Yes. I don't think that, that is going to have a major impact on us. And certainly not as serious an impact as it will have for banks. I think the thing that's concerning me that I may talk about next quarter are the changes that the FASB has up its sleeve, that it will start to lay out over the next several months, which will relate to market value accounting. I know the banks are apoplectic about it. It will be, as they say in the world of economists, procyclical, so that when things are good banks will be giddy to actually loan more, and when things are bad in the economy banks will be retrenching even more. My guess is -- and for Loews and CNA, because we would have to mark all of our investment assets to market, it will cause our earnings to swing wildly. Such that in '08 if we had reported under this regime, our earnings would have been at CNA a loss of $5 billion, and in '09 our earnings would have been income of $5 billion. And so the first thing I think that analysts will do with respect to insurance companies which don't have one on the bank lists the way that other financial institutions have it, the first thing analysts will do when we report our net income number is deduct out that change of in-market value of our assets. I would encourage one and all, when these proposals come out, to make your feelings known to the FASB about what's going on. Because it seems to me to be accounting that will serve no good purpose, will be difficult to account for at the corporate level, and will economically be dangerous for the country. For banks, they will have -- instead of taking Loan Loss Reserves, they will have to mark their loans to market, whatever that means. And as I said, it just doesn't make sense. So pay close, close attention to it and we'll see how it develops.

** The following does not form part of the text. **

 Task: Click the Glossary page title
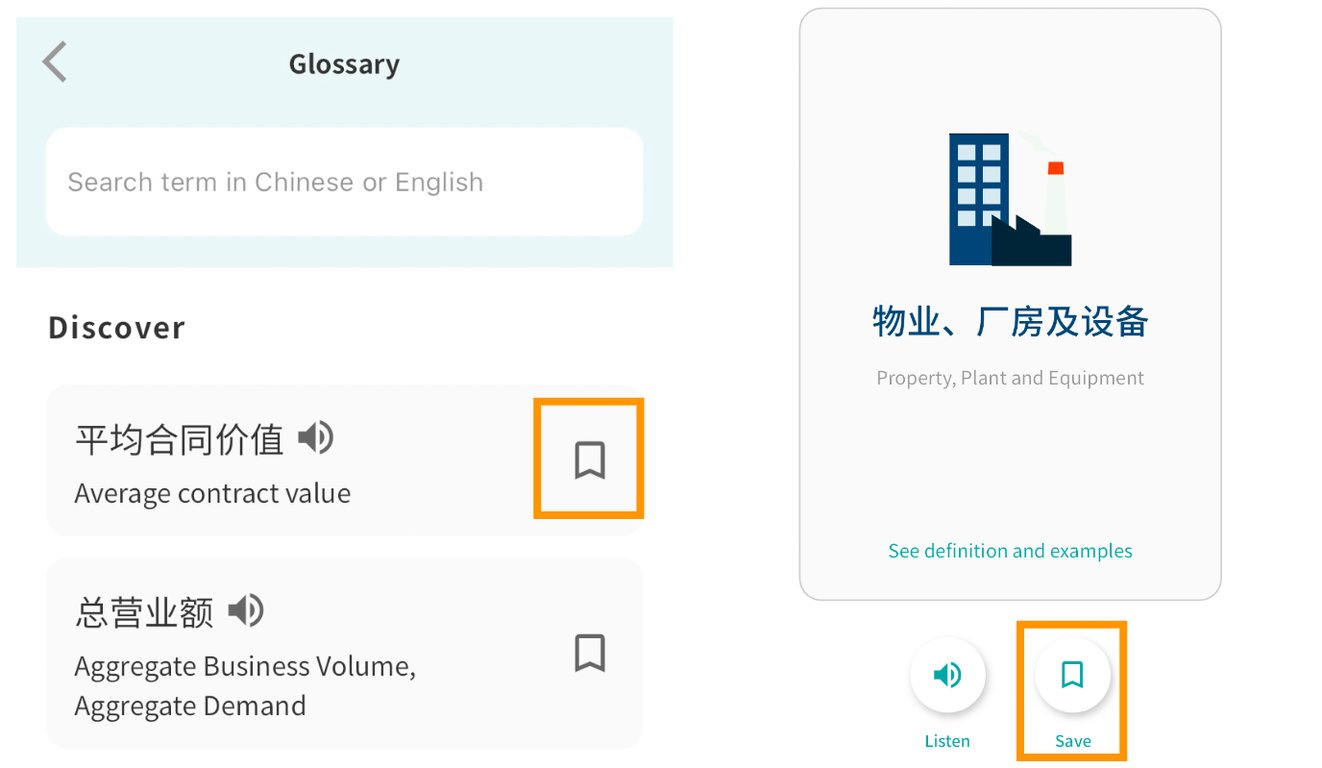pos(344,64)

Michael Millman - Millman Research Associates

Where does this stand now? Is it a done deal?

James Tisch

It is not a done deal. There should be an exposure draft that comes out pretty soon and that's when the debate will officially begin. So you can accuse me of gun-dropping here.

Operator

At this time, there are no further questions. I will now turn the conference back over to Darren Daugherty for any closing remarks.

Darren Daugherty

Thank you for joining us on the call today. A replay will be available on our website, www.loews.com, in approximately two hours. That concludes today's call.

Operator

This concludes today's conference. You may now disconnect.